The effects of post-deposition oxygen annealing temperature on the physical, chemical, and optical properties of gallium oxide (Ga₂O₃) films were systematically studied in this work. First, Ga₂O₃ films were deposited on Si (100) substrates by atomic layer deposition (ALD) and then annealed at 500–900 ℃, respectively. Several standard surface analysis methods were used to characterize the Ga₂O₃ films before and after annealing. X-ray diffraction (XRD) patterns illustrated that the as-deposited amorphous film transitioned to β-phase after annealing at temperatures greater than 600 ℃. Atomic force microscopy (AFM) images showed that the grain size and roughness of the films significantly increased when annealed above 700 ℃. Transmission electron microscopy (TEM) tests presented that the interface microstructure was slightly affected by the annealing process. The effects of the annealing process on optical properties were performed using photoluminescence spectroscopy (PL) and spectroscopic ellipsometry (SE). Moreover, X-ray spectroscopy (XPS) was utilized to extract the oxygen vacancy (V_O) concentration, bandgap, and the energy band alignment of Ga₂O₃. With increasing annealing temperature, it was found that the atomic ratio of O/Ga increased while V_O decreased monotonically from 47.4 % to 27.0 %. Density functional theory (DFT) simulation further accounted for energy band shifts resulting from the variation of V_O. This study provides a means to achieve high-quality β-Ga₂O₃ films, highly significant for applications of β-Ga₂O₃-based ultraviolet photodetectors and other relevant devices.
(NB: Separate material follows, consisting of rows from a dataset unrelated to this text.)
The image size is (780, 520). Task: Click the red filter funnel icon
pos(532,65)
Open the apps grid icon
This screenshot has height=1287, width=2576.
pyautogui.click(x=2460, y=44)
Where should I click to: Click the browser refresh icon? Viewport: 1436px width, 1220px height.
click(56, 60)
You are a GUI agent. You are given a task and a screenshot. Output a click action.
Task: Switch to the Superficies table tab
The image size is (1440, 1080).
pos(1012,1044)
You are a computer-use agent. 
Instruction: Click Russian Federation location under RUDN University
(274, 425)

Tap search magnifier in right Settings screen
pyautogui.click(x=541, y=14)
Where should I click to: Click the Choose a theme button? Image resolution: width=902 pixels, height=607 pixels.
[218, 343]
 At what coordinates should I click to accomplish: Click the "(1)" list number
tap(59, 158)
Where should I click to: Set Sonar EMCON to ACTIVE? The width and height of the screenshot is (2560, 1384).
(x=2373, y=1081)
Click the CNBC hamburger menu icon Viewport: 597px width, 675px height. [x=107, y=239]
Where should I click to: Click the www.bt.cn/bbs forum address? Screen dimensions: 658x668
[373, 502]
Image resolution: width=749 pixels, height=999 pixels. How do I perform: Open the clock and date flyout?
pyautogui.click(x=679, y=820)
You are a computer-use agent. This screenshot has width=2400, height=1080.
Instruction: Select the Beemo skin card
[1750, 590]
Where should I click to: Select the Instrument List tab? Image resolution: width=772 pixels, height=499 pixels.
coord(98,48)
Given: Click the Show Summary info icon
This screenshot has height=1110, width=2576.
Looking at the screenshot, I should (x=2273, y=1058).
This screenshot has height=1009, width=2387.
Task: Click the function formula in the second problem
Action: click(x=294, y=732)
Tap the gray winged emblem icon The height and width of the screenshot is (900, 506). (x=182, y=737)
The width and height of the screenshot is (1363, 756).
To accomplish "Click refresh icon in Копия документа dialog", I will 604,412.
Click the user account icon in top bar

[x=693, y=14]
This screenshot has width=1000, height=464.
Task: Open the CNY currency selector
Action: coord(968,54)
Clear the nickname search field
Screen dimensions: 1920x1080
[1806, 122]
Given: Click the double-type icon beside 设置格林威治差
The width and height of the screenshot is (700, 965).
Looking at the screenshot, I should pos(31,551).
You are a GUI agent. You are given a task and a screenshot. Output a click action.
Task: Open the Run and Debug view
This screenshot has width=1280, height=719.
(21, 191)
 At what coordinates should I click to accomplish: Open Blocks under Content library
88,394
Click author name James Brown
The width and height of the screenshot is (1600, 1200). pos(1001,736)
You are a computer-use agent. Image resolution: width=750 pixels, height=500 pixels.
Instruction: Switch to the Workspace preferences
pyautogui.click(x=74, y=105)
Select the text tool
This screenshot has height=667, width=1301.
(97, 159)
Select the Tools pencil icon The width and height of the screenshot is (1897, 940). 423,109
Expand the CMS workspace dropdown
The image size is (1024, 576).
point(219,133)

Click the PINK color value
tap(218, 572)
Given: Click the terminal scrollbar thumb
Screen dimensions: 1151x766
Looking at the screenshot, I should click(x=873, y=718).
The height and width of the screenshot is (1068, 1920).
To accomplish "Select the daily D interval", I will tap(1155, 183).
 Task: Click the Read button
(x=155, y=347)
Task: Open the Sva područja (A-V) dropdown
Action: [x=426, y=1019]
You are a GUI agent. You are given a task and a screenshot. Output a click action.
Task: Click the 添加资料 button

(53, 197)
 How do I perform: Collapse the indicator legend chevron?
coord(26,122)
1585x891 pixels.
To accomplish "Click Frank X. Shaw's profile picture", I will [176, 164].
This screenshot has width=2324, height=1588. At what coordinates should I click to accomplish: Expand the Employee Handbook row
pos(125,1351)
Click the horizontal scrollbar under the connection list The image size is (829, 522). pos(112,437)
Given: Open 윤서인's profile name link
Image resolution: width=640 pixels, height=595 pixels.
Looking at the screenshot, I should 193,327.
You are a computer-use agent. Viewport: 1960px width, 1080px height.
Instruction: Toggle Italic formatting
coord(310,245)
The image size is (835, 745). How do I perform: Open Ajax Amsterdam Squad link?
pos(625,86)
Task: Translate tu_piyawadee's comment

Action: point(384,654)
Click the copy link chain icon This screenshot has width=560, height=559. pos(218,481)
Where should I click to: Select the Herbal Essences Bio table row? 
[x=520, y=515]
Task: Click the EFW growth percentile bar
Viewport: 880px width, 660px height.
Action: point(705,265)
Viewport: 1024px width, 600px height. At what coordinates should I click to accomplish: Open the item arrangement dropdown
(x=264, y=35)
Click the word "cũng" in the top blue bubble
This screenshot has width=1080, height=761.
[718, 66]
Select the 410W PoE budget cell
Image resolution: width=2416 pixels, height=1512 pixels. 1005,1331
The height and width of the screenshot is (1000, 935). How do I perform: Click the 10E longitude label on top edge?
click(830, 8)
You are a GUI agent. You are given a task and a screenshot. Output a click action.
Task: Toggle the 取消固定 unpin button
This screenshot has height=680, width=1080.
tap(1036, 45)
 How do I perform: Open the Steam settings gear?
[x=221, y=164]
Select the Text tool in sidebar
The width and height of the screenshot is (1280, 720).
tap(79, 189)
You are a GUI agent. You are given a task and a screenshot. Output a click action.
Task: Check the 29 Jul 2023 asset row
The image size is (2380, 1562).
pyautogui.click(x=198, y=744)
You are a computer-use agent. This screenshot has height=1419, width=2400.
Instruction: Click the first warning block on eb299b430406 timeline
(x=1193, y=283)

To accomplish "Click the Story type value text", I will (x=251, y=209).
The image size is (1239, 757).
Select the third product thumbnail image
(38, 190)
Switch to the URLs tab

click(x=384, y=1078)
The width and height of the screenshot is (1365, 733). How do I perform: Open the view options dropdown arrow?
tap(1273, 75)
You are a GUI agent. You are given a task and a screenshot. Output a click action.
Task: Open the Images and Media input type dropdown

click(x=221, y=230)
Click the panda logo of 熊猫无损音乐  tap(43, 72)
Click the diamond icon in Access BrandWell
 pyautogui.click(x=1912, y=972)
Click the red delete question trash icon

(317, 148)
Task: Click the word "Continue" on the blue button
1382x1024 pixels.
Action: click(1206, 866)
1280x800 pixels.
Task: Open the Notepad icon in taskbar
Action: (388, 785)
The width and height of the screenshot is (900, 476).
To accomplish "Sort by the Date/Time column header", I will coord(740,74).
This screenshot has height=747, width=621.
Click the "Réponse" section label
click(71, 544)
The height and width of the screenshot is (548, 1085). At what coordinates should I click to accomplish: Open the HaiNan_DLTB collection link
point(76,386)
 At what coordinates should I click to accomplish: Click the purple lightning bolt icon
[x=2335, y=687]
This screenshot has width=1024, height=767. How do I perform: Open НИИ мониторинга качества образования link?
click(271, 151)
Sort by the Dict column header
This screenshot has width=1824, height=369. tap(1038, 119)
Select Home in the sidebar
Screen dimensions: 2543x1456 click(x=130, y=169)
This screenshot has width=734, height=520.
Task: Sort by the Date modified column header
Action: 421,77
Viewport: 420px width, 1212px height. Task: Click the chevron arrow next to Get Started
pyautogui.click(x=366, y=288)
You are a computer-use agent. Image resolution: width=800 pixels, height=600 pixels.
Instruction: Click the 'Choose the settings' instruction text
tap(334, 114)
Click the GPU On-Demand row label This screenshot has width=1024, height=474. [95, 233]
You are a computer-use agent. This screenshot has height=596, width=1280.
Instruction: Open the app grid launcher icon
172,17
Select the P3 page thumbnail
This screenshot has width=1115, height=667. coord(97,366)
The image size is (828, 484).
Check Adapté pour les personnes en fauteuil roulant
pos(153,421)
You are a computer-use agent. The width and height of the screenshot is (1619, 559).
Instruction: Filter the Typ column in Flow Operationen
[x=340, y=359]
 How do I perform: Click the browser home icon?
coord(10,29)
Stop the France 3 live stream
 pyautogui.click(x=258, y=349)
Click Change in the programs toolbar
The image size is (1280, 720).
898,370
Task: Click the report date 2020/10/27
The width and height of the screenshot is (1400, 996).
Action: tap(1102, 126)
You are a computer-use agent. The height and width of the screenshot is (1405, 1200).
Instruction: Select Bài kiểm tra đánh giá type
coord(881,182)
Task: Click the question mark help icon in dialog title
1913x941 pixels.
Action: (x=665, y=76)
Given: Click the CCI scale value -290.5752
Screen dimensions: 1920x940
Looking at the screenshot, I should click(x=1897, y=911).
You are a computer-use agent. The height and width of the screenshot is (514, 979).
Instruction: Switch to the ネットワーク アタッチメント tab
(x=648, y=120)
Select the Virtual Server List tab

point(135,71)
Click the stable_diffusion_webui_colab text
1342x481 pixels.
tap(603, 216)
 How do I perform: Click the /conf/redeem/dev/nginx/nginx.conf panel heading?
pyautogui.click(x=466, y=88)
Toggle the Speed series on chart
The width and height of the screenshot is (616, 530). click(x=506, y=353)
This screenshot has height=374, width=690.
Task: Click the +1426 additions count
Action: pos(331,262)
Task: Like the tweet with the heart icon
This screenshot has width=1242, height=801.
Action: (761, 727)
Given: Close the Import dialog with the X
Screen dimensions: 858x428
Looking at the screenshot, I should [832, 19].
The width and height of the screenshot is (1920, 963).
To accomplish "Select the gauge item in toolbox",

本工作系统地研究了沉积后氧退火温度对氧化镓（Ga ₂ O ₃）薄膜的物理、化学和光学性质的影响。首先，通过原子层沉积（ALD）在Si（100）衬底上沉积Ga ₂ O _{3薄膜，然后分别在500-900 ℃下退火。}几种标准的表面分析方法用于表征 Ga ₂ O ₃退火前后的薄膜。X射线衍射（XRD）图谱表明，在大于600 ℃的温度下退火后，所沉积的非晶薄膜转变为β相。原子力显微镜 (AFM) 图像显示，当 700 ℃ 以上退火时，薄膜的晶粒尺寸和粗糙度显着增加。透射电子显微镜 (TEM) 测试表明界面微观结构受退火过程的轻微影响。使用光致发光光谱 (PL) 和光谱椭偏仪 (SE) 进行退火工艺对光学性能的影响。此外，利用 X 射线光谱 (XPS) 来提取Ga ₂ O _{3的氧空位 (V O} ) 浓度、带隙和能带排列。. 随着退火温度的升高，发现O/Ga的原子比增加，而VO_从47.4%单调下降到27.0%。密度泛函理论 (DFT) 模拟进一步解释了由 V _O变化引起的能带偏移。这项研究提供了一种获得高质量 β-Ga ₂ O ₃薄膜的方法，这对 β-Ga ₂ O ₃的应用具有重要意义基紫外光电探测器和其他相关设备。